Researchers Perform Experiments to Differentiate Between Quantum Scrambling and True Information Loss

Scientists at the Joint Quantum Institute have executed an experimental test for quantum scrambling, a disordered shuffling of information stored among a group of quantum particles.

Their experiments performed on a collection of seven atomic ions, published in the March 7^th, 2019 issue of Nature, show an innovative means to differentiate between scrambling—which retains the amount of information in a quantum system yet jumbles it up—and true information loss. Someday, the protocol could help assess the calculations of quantum computers, which tap the quantum physical rules to process information in innovative ways.

“In terms of the difficulty of quantum algorithms that have been run, we’re toward the top of that list,” stated Kevin Landsman, a graduate student at JQI and the lead author of the new paper. “This is a very complicated experiment to run, and it takes a very high level of control.”

The team of researchers, including JQI Fellow and UMD Distinguished University Professor Christopher Monroe and JQI Fellow Norbert Linke, carried out their scrambling tests by cautiously controlling the quantum behavior of seven charged atomic ions by the application of well-timed sequences of laser pulses. They discovered that it is possible to correctly diagnose whether information had been scrambled through the entire system of seven atoms with an accuracy of approximately 80%.

With scrambling, one particle’s information gets blended or spread out into the entire system. It seems lost, but it’s actually still hidden in the correlations between the different particles.

Kevin Landsman, Graduate Student, Joint Quantum Institute.

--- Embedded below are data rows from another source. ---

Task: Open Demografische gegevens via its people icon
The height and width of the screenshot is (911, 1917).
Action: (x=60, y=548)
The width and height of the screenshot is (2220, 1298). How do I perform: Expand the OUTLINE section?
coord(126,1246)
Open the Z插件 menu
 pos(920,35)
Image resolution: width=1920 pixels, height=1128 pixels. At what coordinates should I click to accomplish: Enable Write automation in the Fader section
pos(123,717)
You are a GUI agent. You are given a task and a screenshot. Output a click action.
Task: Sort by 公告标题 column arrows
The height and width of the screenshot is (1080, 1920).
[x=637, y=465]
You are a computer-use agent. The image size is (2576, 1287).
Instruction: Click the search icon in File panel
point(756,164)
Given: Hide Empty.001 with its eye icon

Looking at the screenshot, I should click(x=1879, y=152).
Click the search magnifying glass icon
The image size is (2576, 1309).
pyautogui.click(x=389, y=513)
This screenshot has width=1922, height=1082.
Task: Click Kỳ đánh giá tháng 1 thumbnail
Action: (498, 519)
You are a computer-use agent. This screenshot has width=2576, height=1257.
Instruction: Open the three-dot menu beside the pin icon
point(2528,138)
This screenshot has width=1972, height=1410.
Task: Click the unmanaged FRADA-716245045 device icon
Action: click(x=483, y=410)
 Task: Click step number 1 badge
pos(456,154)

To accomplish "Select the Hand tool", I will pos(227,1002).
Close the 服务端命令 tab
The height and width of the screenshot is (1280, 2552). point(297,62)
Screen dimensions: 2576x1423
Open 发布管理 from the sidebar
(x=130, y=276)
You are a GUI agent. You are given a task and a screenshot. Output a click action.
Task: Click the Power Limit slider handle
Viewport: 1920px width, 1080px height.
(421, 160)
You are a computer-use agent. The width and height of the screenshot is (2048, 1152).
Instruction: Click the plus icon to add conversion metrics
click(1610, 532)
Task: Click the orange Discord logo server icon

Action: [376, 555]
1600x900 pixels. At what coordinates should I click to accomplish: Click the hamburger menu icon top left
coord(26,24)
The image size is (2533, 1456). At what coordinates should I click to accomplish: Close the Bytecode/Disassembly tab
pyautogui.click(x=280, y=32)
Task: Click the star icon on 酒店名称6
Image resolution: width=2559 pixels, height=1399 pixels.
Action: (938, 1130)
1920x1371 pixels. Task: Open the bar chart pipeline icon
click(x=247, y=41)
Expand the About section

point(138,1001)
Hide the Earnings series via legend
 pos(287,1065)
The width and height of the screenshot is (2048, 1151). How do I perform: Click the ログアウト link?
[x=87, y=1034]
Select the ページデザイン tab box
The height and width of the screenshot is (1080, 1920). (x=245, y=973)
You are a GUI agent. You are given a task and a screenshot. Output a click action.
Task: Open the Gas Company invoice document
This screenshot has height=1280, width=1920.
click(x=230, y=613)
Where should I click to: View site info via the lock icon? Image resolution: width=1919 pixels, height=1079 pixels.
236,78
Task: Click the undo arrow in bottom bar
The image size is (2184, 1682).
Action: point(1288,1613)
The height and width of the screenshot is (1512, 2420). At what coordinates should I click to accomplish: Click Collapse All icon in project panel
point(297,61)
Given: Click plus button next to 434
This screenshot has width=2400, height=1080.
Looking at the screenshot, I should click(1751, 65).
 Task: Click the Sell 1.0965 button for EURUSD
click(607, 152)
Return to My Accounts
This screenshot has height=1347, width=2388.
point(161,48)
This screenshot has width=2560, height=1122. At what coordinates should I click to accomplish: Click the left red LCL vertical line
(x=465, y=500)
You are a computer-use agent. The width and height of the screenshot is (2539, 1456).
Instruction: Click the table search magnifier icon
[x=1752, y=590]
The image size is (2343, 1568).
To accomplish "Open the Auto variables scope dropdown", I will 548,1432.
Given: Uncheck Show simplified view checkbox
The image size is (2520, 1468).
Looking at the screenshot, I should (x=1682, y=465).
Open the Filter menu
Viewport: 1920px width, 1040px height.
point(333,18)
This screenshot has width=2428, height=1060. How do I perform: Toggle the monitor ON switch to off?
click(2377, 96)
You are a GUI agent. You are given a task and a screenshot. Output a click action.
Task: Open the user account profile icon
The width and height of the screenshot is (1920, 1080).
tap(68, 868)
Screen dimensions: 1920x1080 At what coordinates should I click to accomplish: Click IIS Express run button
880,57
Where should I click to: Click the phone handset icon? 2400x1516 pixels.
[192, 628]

Quantum scrambling is somewhat similar to shuffling a fresh deck of cards. Initially, the cards are ordered in a sequence, from ace to king, and the suits appear one after another. As soon as it is shuffled adequately, the deck seems mixed up; however, most importantly, there is a means to reverse that process. For painstakingly keeping a track of how the cards were exchanged for each shuffle, it would be simple (yet tedious) to “unshuffle” the deck by performing a repeat of all those swaps and exchanges in reverse.

Quantum scrambling is analogous to this since it involves mixing up the information stored into a set of atoms and can even be reversed, which is an important difference between scrambling and real, irreversible information loss. Landsman and his team harnessed this fact to their benefit in the new test by scrambling up a first set of atoms and executing a related scrambling operation on a second set. A mismatch between the two operations would signify that the process was not scrambling, leading to failure of the final step of the method.

That final step was dependent on quantum teleportation—a technique for transferring information between two quantum particles that are prospectively very far from each other. In the new experiment, the teleportation is over moderate distances—a mere 35 μm separates the first atom from the seventh—however, it is the signature through which the team identifies scrambling: a successful teleportation of information from one atom to another indicates that the state of the first atom is distributed across all of the atoms—something that occurs only if the information is scrambled. In the event of loss of the information, successful teleportation would not be feasible. Hence, in the case of an arbitrary process, the scrambling properties of which might be unknown, this technique could be used to test whether—or even to what extent—it scrambles.

According to the researchers, earlier tests for scrambling failed to capture the variation between hidden and lost information, mainly because individual atoms appear quite similar in both cases. The new protocol, first put forward by theorists Beni Yoshida of the Perimeter Institute in Canada and Norman Yao at the University of California, Berkeley, differentiates between the two cases by taking correlations between specific particles into account in the form of teleportation.

When our colleague Norm Yao told us about this teleportation litmus test for scrambling and how it needed at least seven qubits capable of running many quantum operations in a sequence, we knew that our quantum computer was uniquely-suited for the job.

Norbert Linke, Fellow, Joint Quantum Institute.

Originally, the experiment was based on the physics behind black holes. For a long time, researchers have made speculations of what happens when something falls into a black hole, specifically if that thing is a quantum particle. The basic rules of quantum physics propose that irrespective of what a black hole does to a quantum particle, it should be reversible—an estimation that appears to be inaccurate due to the tendency of a black hole to crush things into an infinitely small point and emitting out radiation. However, with the lack of a real black hole into which things can be thrown into, scientists have been stuck just predicting.

Quantum scrambling is one indication of how information can get into a black hole and come out as random-looking radiation. It could be that it is not random at all, and black holes are just exceptional scramblers. The study discusses this motivation and even an interpretation of the experiment that involves comparing quantum teleportation to information that goes through a wormhole.

Regardless of whether real black holes are very good scramblers, studying quantum scrambling in the lab could provide useful insights for the future development of quantum computing or quantum simulation.

Christopher Monroe, Distinguished Professor, University of Maryland.